Traditional rescue teams and disaster management departments take decision, for rescuing people and handling casualties, according to the situations but they are either far-away to sense the situation properly or the geographic factors failed their decision ability. The consequences of this lead them with higher number of casualties and infrastructure loss. By using the MAS systems and the other accessories like sensor system, decision support system, neural system, etc., we can have an infrastructure upfront that have better coordination among the agents. The coordination part can be done using the existing frame-works of agent communication e.g., Java Agent DEvelopment Framework (JADE) (Caire, 2007).

MAS, the Decision Support System (DSS), repositories, and the interaction between MAS are the desired components of Disaster Management System. Scalable Agent Grooming Environment (SAGE) (Sadik et al., 2006) (Farooq et al., 2005) offers scalability and fault tolerance but it lacks DSS and the collaboration between agents. The EQ-Rescue (Fiedrich, 2006) does not have DSS. The Earthquake Management System and Knowledge Oriented Sensors Web (Sia et al 2008) do not have the collaboration between agents. None of the system is providing the complete solution upfront. We integrate all necessary components in our solution.

In Section 2, we analyze existing systems/frameworks. We present materials and methods for the proposed Framework of Multi-agent Systems Interaction during Natural Disaster (FMSIND) in Section 3. In Section 4, results and discussions are presented. Finally in Section 5, we conclude our work and present the future work.

2.  Related Work

In this section, we give a brief review of previously proposed prominent frameworks:

2.1 Scalable Fault Tolerant Agent Grooming Environment (SAGE)

SAGE is a fault tolerant, Scalable and decentralized environment (Sadik et al., 2006) (Farooq et al., 2005). It consists of following components.

Agent Management System (AMS) is the core component of SAGE and has the supervisor level control over the platform and its components. It can either request agents to perform some function or forcefully deploy them on any task. AMS also performs management functions i.e., create, suspend, kill, and resume along with control of various agents' platform parameters.
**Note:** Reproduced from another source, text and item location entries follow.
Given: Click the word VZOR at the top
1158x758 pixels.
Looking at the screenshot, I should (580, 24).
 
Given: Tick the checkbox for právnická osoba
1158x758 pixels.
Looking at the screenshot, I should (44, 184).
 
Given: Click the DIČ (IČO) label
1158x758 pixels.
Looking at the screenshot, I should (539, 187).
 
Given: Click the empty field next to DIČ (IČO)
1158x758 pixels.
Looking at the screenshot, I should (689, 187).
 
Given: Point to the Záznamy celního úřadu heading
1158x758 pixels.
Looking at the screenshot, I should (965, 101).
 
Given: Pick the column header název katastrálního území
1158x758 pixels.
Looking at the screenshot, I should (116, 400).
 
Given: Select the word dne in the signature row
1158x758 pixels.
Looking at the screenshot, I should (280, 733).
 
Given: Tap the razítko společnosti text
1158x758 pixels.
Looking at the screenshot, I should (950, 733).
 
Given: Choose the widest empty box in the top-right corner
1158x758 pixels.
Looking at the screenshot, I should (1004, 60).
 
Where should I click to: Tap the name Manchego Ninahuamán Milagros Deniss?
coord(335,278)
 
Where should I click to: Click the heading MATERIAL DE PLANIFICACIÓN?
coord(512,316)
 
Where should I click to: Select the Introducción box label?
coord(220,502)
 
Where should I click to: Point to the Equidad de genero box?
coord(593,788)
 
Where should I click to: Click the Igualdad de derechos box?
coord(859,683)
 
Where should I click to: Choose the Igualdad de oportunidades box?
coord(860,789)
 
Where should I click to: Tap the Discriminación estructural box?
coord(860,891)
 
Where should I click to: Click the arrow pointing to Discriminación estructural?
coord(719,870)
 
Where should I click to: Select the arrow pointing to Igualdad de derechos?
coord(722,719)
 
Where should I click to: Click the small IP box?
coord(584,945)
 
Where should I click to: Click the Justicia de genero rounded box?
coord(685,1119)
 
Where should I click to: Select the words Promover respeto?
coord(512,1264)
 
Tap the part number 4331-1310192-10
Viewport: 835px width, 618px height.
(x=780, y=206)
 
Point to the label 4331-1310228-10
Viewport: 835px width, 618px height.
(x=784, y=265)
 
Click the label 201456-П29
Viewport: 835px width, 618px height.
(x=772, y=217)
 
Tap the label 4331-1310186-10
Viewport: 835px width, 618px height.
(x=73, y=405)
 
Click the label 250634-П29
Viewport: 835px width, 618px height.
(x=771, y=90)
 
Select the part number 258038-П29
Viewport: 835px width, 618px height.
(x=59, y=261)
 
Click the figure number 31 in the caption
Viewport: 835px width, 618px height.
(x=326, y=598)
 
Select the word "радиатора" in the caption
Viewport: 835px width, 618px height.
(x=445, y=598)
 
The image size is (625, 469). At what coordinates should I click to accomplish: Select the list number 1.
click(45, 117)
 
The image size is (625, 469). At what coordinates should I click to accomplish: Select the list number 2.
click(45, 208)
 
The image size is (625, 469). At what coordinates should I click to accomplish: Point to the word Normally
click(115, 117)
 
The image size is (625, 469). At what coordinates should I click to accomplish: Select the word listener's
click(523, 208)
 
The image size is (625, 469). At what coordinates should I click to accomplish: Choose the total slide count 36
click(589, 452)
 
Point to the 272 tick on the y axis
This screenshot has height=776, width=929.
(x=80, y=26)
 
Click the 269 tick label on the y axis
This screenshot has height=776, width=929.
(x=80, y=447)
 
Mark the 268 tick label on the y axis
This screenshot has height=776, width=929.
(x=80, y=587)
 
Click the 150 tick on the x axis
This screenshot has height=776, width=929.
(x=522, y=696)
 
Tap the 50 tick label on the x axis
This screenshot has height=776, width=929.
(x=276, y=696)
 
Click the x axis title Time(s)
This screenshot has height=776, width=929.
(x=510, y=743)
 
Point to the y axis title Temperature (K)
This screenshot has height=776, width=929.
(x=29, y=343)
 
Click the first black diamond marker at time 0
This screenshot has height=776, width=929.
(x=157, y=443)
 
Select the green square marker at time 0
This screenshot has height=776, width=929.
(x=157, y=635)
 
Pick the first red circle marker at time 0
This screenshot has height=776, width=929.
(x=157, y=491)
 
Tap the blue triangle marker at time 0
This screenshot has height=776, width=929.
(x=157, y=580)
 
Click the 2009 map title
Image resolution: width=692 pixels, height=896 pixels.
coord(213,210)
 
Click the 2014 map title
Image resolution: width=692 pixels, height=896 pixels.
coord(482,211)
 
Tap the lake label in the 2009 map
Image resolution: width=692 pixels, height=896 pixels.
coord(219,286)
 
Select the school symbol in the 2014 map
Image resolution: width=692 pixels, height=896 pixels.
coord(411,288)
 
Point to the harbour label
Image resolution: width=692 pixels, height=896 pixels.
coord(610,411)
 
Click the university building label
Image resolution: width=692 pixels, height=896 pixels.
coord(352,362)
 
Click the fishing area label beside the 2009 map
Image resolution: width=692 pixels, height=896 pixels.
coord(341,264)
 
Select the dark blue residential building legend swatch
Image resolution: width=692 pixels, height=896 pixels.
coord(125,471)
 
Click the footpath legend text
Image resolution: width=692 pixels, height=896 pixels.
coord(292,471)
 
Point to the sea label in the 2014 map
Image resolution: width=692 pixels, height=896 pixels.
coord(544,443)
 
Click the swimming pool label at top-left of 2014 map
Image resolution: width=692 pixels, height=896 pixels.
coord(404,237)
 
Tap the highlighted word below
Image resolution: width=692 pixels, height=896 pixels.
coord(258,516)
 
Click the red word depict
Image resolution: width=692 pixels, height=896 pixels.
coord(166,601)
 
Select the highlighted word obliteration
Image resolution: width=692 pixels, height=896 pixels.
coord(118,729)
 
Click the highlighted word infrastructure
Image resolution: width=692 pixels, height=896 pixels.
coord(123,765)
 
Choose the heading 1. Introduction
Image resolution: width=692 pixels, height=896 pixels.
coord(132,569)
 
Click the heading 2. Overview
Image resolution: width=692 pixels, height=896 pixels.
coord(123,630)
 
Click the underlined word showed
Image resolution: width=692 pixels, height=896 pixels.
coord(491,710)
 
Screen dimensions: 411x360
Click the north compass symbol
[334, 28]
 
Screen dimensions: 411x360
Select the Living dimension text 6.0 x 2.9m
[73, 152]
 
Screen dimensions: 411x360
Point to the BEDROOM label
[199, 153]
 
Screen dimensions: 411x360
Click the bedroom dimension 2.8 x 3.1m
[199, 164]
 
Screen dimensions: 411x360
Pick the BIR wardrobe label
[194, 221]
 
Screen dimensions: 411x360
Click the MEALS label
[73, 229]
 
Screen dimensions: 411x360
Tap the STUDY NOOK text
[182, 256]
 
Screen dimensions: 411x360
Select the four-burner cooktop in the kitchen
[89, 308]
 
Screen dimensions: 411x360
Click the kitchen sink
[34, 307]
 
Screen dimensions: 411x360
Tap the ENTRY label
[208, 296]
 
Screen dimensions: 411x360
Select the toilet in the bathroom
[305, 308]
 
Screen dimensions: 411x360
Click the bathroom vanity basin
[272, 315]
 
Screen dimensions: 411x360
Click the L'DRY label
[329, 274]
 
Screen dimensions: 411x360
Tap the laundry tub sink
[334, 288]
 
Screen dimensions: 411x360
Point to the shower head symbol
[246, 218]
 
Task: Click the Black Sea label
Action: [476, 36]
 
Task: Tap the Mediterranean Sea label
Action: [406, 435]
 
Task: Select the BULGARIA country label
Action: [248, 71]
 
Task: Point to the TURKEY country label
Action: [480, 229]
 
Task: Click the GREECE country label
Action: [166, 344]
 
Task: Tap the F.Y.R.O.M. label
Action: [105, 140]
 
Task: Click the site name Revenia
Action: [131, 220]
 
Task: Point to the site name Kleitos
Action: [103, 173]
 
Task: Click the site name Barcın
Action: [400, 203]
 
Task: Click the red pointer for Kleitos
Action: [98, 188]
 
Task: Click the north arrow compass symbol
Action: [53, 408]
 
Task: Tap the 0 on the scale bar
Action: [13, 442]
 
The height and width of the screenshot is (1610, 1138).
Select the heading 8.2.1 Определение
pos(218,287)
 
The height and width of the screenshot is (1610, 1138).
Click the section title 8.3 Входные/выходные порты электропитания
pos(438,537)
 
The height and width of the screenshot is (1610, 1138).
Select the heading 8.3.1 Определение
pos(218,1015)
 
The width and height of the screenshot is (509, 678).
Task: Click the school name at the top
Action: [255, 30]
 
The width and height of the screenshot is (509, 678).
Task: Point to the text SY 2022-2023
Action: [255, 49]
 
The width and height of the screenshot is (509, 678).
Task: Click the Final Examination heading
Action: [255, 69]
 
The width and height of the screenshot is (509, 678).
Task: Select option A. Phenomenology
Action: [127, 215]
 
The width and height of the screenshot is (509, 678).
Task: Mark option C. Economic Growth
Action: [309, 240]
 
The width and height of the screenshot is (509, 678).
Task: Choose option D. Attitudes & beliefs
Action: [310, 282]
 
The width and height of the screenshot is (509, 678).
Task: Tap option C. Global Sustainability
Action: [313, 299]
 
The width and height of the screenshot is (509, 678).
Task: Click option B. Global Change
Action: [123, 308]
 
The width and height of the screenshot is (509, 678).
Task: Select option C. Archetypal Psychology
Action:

strong>Directory Facilitator (DF) provides the services of yellow pages. Agents can register their services to DF. They can query DF as well to find what services are provided by the other agents. Agents can also de-register or update their registration contents.

Visual Management Agent (VMA) provides the services of visualization of the platform. It provides the Graphical User Interface (GUI) for administration and monitoring services. Apart from GUI, it provides tools as well that can be used to interact with other components like AMS, DF and to test application agents administratively.

Message Transport Service (MTS) is responsible for sending and receiving messages between system and application agents. The agents involved can belong to single local platform or multiple platforms. There are two modes of communication in SAGE: Inter Platform and Intra Platform.

Agent Communication Language (ACL) provides the message format and the description of the agent intention. It is responsible for the creation of messages that are understandable by all of the components involved in MAS.

SAGE gives the advantage of decentralization and distribution with message priority queue to achieve fault tolerance and scalability. However, in SAGE, agents lack coordination which results in the non -cooperative system that cannot work in timely manner.

2.2 Earth Quake Rescue

Earth Quake Rescue (EQ-Rescue) is a distributed simulation system that models the initial response activities after earthquake disaster (Fiedrich, 2006). It consists of following three models:

Disaster World Model is used for the representation and simulation of disaster area.  The simulators in the model have complete knowledge of the actual situation. The information includes the real damage of buildings, infrastructure, roads, the number of injured and trapped persons and the buildings that are on initial stages of catching fire. Therefore, the information world resulting from these simulators is called as complete information world.

Resource Model - Resources in the field have limited access to the information world provided by the Disaster World Model. Each resource has specified radiant in which it can sense the disaster world for pre-defined resolution. The assignment of task to the resources can only be devised by emergency operation center members or agents. The further processing then takes place on the devised assignment by the resource simulator itself.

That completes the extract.